WORK REQUEST :: The range starts at the line containing "Instruction: Open the Casino menu item" and ends at the last line of the records below. Reproduce those lines exactly.

DATA TO EXAMINE ::
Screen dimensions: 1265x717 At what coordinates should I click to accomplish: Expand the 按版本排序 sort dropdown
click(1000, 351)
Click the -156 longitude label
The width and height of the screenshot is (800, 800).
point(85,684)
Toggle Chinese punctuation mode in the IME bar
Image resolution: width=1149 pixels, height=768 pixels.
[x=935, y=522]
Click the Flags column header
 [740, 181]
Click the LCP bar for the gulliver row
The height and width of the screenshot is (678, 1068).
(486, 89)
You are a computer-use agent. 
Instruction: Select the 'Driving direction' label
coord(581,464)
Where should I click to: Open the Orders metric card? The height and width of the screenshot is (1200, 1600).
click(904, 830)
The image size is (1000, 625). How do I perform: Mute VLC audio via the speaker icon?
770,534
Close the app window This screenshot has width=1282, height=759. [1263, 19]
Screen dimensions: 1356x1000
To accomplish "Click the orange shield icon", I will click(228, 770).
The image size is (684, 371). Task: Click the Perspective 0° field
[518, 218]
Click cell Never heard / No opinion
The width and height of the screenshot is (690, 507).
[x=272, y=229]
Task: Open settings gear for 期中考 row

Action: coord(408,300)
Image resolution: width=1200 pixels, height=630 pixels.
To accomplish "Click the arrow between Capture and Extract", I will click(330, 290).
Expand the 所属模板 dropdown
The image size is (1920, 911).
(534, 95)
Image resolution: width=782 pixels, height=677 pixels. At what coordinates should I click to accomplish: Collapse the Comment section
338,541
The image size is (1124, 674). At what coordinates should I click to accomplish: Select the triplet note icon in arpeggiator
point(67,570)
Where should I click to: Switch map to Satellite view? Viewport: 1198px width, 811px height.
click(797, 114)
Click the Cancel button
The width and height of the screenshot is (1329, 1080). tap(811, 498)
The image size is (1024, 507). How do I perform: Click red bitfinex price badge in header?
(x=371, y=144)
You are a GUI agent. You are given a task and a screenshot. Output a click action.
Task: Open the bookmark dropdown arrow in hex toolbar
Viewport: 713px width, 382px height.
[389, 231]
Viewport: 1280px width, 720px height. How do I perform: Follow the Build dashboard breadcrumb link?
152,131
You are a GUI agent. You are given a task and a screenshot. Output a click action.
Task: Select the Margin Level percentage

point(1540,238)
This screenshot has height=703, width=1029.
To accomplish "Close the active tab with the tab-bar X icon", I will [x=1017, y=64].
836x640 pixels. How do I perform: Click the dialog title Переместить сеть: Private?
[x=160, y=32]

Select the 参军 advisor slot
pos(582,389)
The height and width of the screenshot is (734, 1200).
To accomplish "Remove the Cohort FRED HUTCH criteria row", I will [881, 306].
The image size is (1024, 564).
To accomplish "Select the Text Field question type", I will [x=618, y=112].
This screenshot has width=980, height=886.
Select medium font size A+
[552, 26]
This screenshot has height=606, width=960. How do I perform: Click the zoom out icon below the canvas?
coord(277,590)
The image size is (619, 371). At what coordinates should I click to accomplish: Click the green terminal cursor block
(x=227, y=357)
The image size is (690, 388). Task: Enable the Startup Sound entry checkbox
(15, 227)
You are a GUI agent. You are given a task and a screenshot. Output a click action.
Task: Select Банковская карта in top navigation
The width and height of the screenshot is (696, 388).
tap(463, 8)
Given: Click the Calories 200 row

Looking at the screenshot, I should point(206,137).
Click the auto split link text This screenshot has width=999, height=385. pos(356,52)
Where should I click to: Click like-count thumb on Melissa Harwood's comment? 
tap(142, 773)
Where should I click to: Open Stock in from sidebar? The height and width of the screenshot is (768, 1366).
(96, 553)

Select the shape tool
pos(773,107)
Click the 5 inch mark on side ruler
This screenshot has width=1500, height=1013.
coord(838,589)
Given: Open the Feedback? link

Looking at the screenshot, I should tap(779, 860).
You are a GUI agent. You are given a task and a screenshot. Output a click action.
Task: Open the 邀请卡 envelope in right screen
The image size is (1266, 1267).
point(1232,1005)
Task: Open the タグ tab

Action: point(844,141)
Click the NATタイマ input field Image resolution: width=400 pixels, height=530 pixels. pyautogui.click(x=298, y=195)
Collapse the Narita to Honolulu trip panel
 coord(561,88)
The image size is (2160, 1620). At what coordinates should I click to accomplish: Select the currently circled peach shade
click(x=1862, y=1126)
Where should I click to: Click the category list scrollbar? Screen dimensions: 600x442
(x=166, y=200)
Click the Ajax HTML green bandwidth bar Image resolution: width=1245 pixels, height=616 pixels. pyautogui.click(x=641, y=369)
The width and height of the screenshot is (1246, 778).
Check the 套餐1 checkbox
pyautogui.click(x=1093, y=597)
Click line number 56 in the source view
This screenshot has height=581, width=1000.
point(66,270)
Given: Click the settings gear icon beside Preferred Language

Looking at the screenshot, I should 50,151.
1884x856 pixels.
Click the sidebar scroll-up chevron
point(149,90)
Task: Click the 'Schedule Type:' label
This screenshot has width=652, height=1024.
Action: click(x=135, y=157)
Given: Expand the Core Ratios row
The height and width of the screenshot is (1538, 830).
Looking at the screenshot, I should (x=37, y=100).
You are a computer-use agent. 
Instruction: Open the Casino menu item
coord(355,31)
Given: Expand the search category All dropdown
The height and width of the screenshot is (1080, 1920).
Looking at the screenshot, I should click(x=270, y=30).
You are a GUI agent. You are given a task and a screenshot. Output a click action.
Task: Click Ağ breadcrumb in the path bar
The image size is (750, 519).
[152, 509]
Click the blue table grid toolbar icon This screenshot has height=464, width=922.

OUTPUT OF THE TASK ::
Instruction: Open the Casino menu item
coord(355,31)
Given: Expand the search category All dropdown
The height and width of the screenshot is (1080, 1920).
Looking at the screenshot, I should click(x=270, y=30).
You are a GUI agent. You are given a task and a screenshot. Output a click action.
Task: Click Ağ breadcrumb in the path bar
The image size is (750, 519).
[152, 509]
Click the blue table grid toolbar icon This screenshot has height=464, width=922.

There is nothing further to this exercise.